Dr Laila knows how rigged systems operate. She also knows that once a family becomes ensnared in the grinding, monolithic machinery of the criminal legal system, there is no fast way out and there will be no justice by the state’s mechanisms. The British state has left Alaa to languish in prison for over a decade now, not unlike the thousands of IPP prisoners in English jails. And in her love and her tenacity, Laila is indirectly united with Shirley, Jan and the countless other mothers fighting for their children’s release from the cages they have been locked in. Laila’s campaign for her son’s release is done in pursuit of what it truly means to live, and love – the two things that prisons are designed to disrupt and destroy. 

And on the other side, these mothers all share a common target: David Lammy. Lammy, while in opposition, decried each of the respective injustices they faced at the hands of carceral systems but, now in power, pretends as though he is powerless to act on any of them. 

When he was Shadow Justice Secretary, David Lammy promised that Labour would reform the “shoddy, outdated” joint enterprise laws. Lammy also labelled IPP sentences “cruel” and called for a cross-party effort to take responsibility for the issue. Now in power, his government has not changed either of these gross injustices.

 Similarly, when Lammy was Shadow Foreign Secretary, he was a strong supporter of the campaign for Alaa’s release. In 2022, Lammy called for the Foreign Office to leverage the UK’s £4bn trading partnership with Egypt to secure Alaa’s freedom. Now, Lammy is the Foreign Secretary, and it is firmly within his power to deliver on his own words and suspend trade until Alaa is released. 

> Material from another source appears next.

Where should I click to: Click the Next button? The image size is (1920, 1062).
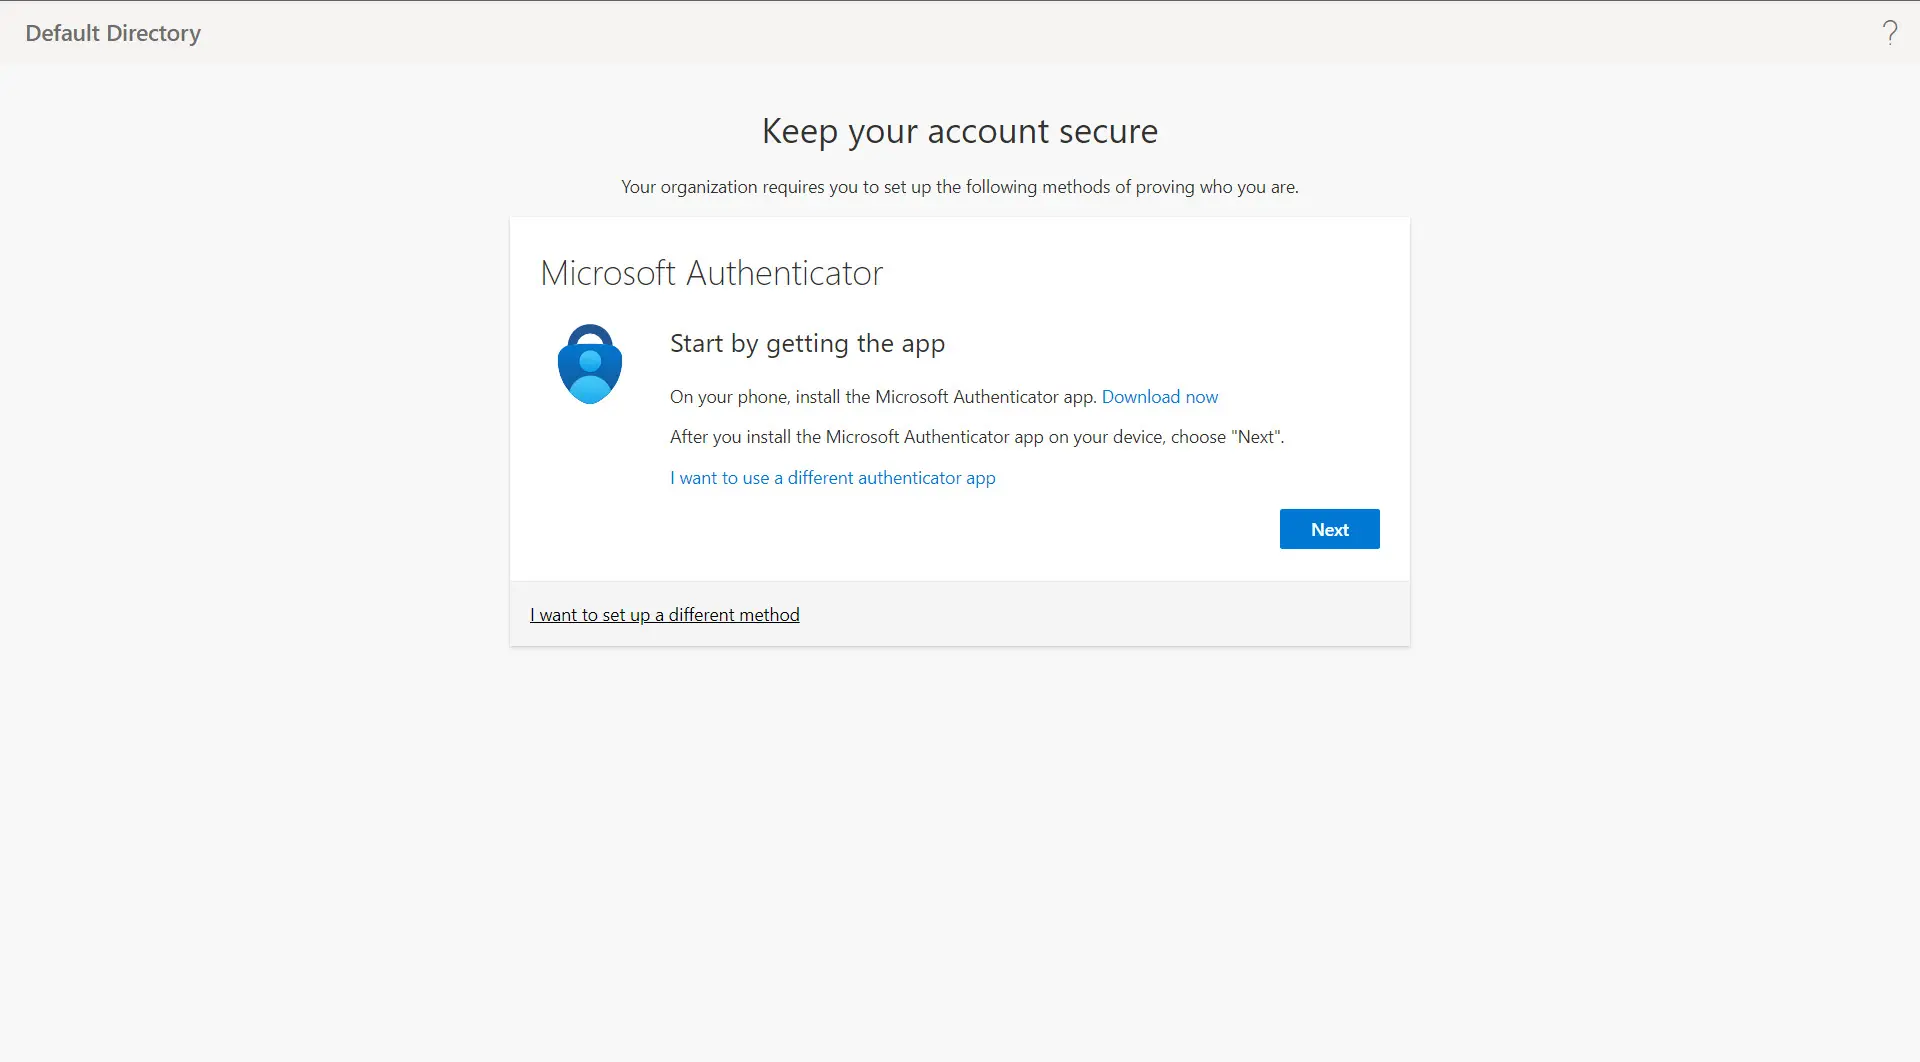pyautogui.click(x=1329, y=529)
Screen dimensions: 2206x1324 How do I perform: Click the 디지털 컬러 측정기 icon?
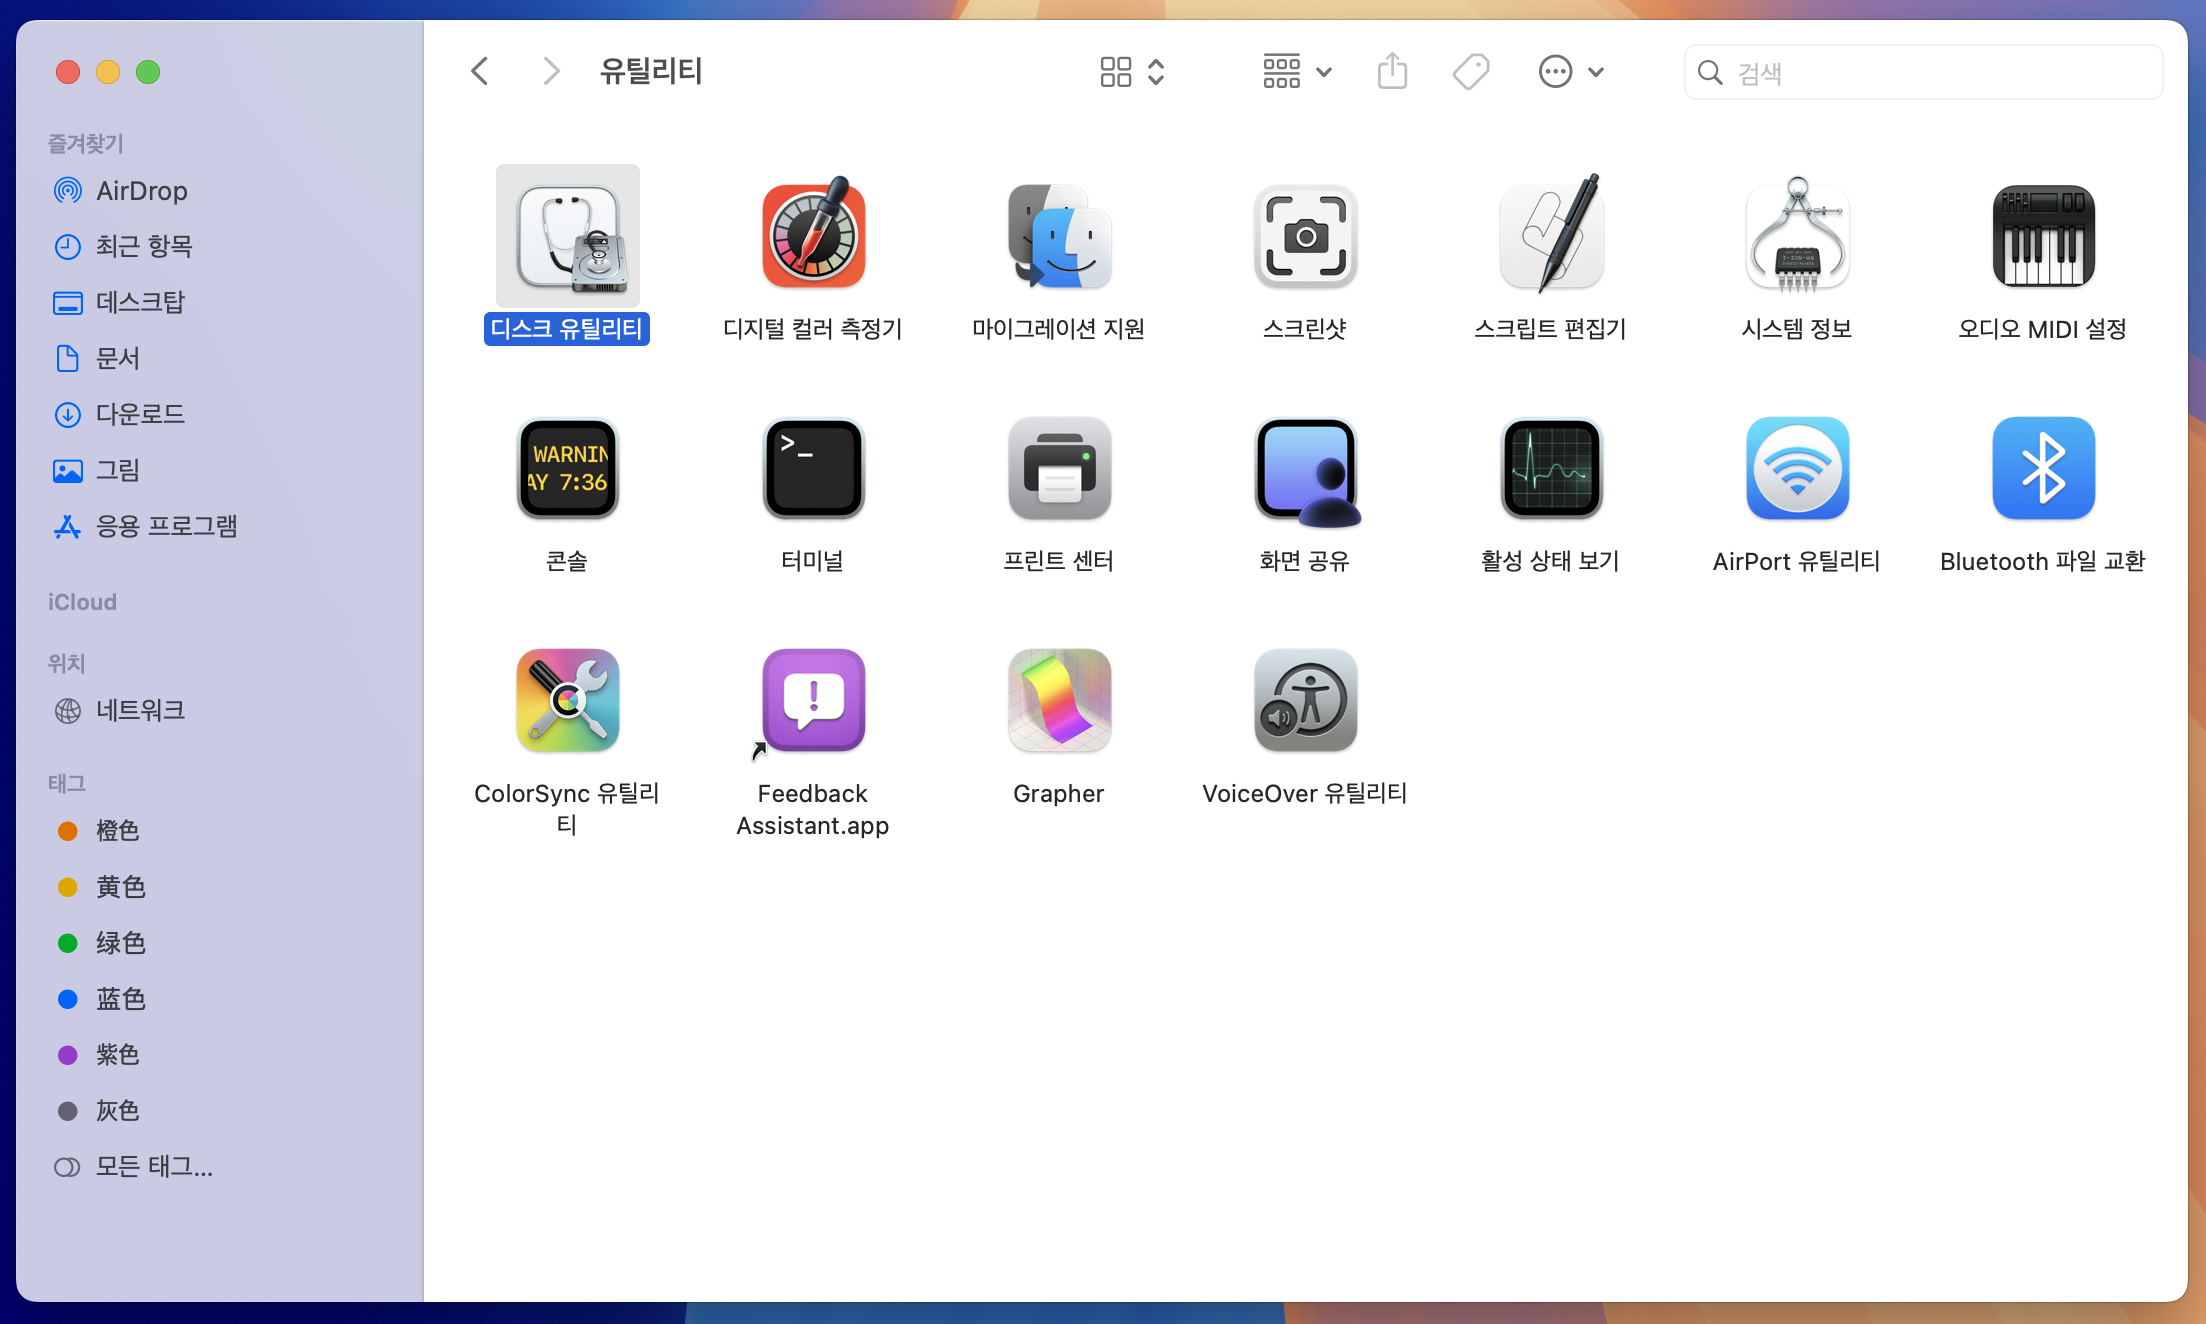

Labour’s commitment to Alaa’s release must now move from diplomacy to disruption. We know that Keir Starmer has directly asked President El-Sisi to release Alaa over the phone, but to no avail. The UK is the largest single foreign investor in Egypt and holds a unique power to force Sisi’s hand. A suspension of trade and arms supply to Egypt is a surefire way to secure Alaa’s release.

There can be no further delay. Laila has already lost almost half of her body weight and doctors say her survival to this point “defies all medical explanation”. A trade and arms embargo should have already happened weeks ago – and all Labour MPs should be fighting for it to start today.

Like all mothers fighting against the cruelty of incarceration, Laila Soueif’s love for her son is stronger than the state’s iron fist. Now emaciated in her hospital bed at St Thomas’ Hospital in London, she is a stone’s throw from Westminster, the epicentre of the British political system. Keir Starmer and David Lammy cannot continue to turn their backs on her by paying lip service alone. It is within their power to suspend Britain’s trade with Egypt. In doing so, they will free not just Alaa, but Laila too. 

Janey Starling is co-director of feminist campaign organisation Level Up, which leads the national campaign to end the imprisonment of pregnant women and mothers.

 Image: Laila Soueif, c/o her daughter, Sanaa.